Musée No:325.186
Regular price £25.00Nude In Red Drape
Artist: Kenyon Cox
Date:1911
(1856 –1919) He was an American painter, illustrator, muralist, writer, art critic and teacher. In 1877 Cox moved to Paris like so many of his contemporaries to be a part of what he believed to be a sort of second renaissance in art. There he studied under Carolus-Duran at the École des Beaux-Arts. Cox wrote of Paris that there was "so much artistic material here that one might almost be content to stay here and paint for years…” After his return from Paris, in 1882, he became an influential and important teacher at the Art Students League of New York. Well known as a muralist during the boom years from 1897 to the 1920s, he provided works for the Library of Congress and several public buildings in New York City. Throughout his career, he emphasized the values of craftsmanship and of attachments to ongoing traditional ideals that emphasized harmony, order, and unity of artist and public. He became famous, or notorious, and an outspoken opponent of the trend toward modernism, which he believed glorified individual expression at the expense of communicating with an audience.

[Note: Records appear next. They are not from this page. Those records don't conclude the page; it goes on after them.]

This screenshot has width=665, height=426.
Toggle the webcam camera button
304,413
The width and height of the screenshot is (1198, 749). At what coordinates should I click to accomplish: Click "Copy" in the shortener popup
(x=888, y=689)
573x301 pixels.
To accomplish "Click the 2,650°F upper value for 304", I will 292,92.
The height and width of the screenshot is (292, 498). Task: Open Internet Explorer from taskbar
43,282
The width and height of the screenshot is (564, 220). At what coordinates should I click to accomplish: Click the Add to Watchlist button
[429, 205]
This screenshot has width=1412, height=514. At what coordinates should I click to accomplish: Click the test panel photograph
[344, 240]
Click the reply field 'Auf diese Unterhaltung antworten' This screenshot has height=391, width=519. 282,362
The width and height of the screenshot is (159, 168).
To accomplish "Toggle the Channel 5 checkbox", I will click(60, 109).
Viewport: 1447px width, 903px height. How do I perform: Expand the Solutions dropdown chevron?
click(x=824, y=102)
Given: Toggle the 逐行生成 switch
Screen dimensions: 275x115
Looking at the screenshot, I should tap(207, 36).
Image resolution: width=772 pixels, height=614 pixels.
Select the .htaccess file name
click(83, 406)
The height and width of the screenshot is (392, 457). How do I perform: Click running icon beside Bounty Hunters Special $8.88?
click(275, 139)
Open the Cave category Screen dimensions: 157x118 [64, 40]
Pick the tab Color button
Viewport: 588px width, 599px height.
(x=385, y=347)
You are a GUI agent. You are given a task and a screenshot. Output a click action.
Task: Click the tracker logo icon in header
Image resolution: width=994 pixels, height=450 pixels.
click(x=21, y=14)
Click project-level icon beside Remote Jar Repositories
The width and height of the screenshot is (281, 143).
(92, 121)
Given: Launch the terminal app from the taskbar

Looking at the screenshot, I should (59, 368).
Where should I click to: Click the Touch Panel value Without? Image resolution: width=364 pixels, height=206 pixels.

Kenyon Cox painted in the realistic manner and earned a reputation for landscapes, portraits and genre studies. His idealized nudes and traditional treatment of classical themes had little in common with the popular avant-garde art of the day. In 1891 a group of women protested against several of his nude paintings displayed at the Pennsylvania Academy of the Fine Arts annual show. Cox advocated the nude as an artistic subject but was often criticized because his nudes looked “too familiar”. For example, in this portrait the woman gazes into a nineteenth-century silver mirror, wears a fashionable pompadour hairstyle, and sits in a turn-of-the-century domestic interior with contemporary wallpaper. All very ‘now’, then. Cox based his treatment of the subject on classical and Renaissance models, but wanted his nudes to have “real flesh and bodily appearance” so they would appeal to modern tastes. Cox continued to paint, teach and write until his death on March 17, 1919.